DATA SECTION:
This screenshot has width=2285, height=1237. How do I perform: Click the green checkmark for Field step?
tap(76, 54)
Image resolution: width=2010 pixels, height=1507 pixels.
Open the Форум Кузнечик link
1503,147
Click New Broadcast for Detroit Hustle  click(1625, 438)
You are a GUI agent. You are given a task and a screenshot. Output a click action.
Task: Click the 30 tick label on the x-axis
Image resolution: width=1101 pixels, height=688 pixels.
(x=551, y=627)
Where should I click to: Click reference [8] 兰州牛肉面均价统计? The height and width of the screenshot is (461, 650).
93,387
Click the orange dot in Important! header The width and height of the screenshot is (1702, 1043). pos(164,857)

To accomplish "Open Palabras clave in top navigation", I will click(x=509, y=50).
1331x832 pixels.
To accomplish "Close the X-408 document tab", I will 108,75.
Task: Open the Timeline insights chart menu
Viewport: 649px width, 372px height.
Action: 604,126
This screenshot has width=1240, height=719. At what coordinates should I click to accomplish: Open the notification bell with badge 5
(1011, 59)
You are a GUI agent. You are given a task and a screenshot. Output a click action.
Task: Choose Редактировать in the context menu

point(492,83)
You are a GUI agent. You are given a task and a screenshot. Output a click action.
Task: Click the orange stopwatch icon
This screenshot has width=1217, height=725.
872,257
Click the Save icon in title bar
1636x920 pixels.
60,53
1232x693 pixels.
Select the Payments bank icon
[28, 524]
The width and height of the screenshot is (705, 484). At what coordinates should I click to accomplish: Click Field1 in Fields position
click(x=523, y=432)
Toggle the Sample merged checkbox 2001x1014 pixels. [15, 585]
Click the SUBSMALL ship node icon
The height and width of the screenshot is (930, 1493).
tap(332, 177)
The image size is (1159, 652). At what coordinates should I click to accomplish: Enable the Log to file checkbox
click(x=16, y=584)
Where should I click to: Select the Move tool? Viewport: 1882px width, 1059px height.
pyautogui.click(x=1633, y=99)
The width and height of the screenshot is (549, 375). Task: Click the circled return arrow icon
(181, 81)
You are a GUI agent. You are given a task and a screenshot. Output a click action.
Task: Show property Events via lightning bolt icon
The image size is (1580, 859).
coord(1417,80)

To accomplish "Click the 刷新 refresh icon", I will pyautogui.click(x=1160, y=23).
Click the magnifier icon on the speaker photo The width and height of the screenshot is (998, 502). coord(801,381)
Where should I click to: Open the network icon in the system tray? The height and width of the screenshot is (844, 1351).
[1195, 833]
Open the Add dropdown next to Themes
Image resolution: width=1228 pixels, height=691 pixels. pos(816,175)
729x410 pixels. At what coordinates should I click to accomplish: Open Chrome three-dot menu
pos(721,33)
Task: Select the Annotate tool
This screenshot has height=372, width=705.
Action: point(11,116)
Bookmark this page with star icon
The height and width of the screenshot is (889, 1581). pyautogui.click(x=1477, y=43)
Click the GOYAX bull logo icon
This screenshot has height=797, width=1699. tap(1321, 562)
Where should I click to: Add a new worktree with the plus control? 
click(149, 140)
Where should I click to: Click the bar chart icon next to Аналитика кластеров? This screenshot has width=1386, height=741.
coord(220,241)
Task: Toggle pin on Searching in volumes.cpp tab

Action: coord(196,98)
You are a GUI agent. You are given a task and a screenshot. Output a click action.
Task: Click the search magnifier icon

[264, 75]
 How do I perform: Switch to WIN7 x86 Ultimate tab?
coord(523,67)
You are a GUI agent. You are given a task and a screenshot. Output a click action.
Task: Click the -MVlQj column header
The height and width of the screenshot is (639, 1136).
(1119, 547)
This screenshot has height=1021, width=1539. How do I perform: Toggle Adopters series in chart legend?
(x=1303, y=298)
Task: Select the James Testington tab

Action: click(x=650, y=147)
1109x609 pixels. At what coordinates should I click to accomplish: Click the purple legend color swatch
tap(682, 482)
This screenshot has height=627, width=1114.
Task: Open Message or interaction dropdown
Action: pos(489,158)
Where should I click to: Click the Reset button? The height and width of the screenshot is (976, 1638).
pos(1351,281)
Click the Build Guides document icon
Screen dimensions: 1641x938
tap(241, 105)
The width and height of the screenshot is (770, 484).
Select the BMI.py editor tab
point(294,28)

REQUIRED ACTION:
Copy out the lines above that hold the string "header".

RESULT:
Click the orange dot in Important! header The width and height of the screenshot is (1702, 1043). pos(164,857)
Task: Click the -MVlQj column header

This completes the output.